Entonces, el problema de fondo con los perros, y otros animales domésticos, es que sus dueños o encargados no asumen su responsabilidad con ellos y, debido a su negligencia, se pone en peligro a la sociedad. Si esas personas, que tienen tiempo de subir fotografías de sus perros a las redes, se ocuparan de cuidarlos, alimentarlos y limpiar sus desechos, no tendríamos tantos perros en las calles y los peatones podrían caminar tranquilos. Entonces, los culpables son los dueños o encargados, no los animales que, al final de cuentas, resultan ser inocentes de sus actos.

La Ley 700 necesita reglamentarse por las alcaldías según las realidades que se viven en sus jurisdicciones. Ninguna ha cumplido con esa responsabilidad.

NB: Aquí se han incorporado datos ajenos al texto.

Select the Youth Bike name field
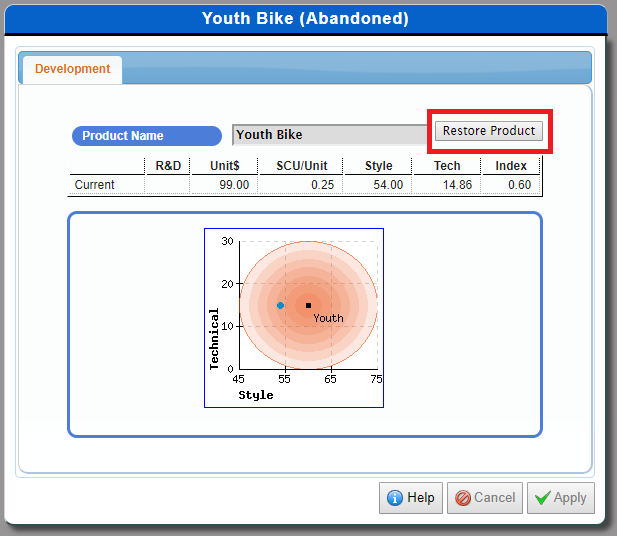This screenshot has height=536, width=617. [330, 135]
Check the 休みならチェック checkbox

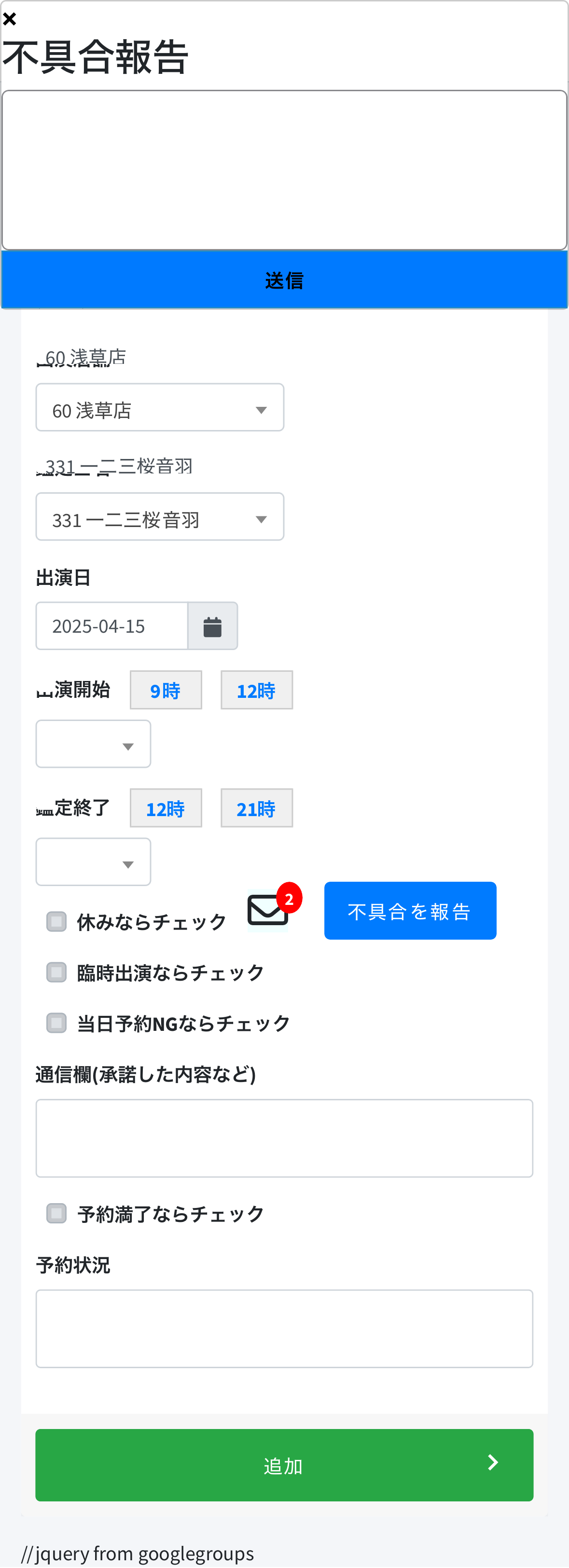56,921
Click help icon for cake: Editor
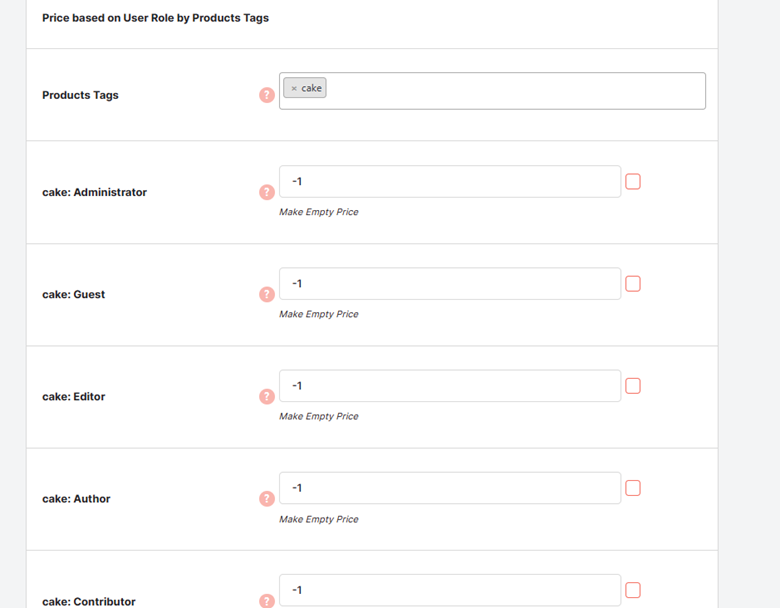This screenshot has width=780, height=608. 267,397
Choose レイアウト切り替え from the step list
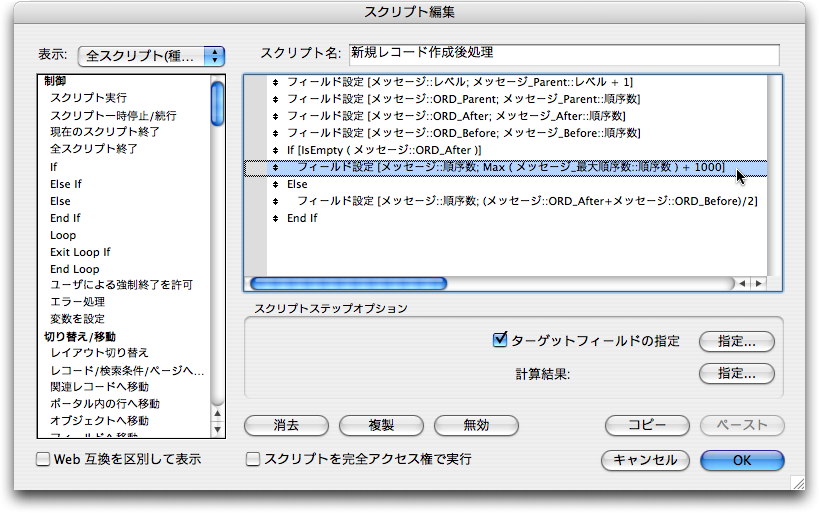Screen dimensions: 819x513 99,353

Mientras, los famosos usos y costumbres han comenzado a colisionar con la ley de defensa de los animales. Hace unos días, un médico tradicional fue enviado con detención preventiva a la cárcel de Cantumarca por haber degollado a un perrito en su afán de curar a una mujer cuya salud nadie puede restablecer. Según explicó, intentaba sacar el mal del cuerpo de la persona para trasplantarlo al cuerpo del animal. Dolorosamente, incluyó en el proceso el degollamiento de un inocente cachorro. Ahora lo acusan de biocidio, un delito que consiste en matar “con ensañamiento o motivos fútiles a un animal”. El detalle es que, además de no encajar en el tipo penal, el curandero está amparado por la misma Ley 700 que incluye entre sus excepciones a “los actos ejercidos en la medicina tradicional y ritos que se rigen conforme a su cultura y tradiciones de las naciones y pueblos indígena originario campesinos, debiendo realizarse evitando el sufrimiento innecesario y agonía prolongada”. La norma habla de evitar sufrimiento pero no dice que, en esa excepción, está prohibido matar. Y es que en esta, como en otras leyes promulgadas en los gobiernos de Evo Morales, muchas de ellas difíciles de aplicar en nuestras sociedades, no se tomó el cuidado de evitar conflictos con otras normas, ni siquiera con los usos y costumbres que tienen fuerte influencia subjetiva. Eso también es una irresponsabilidad.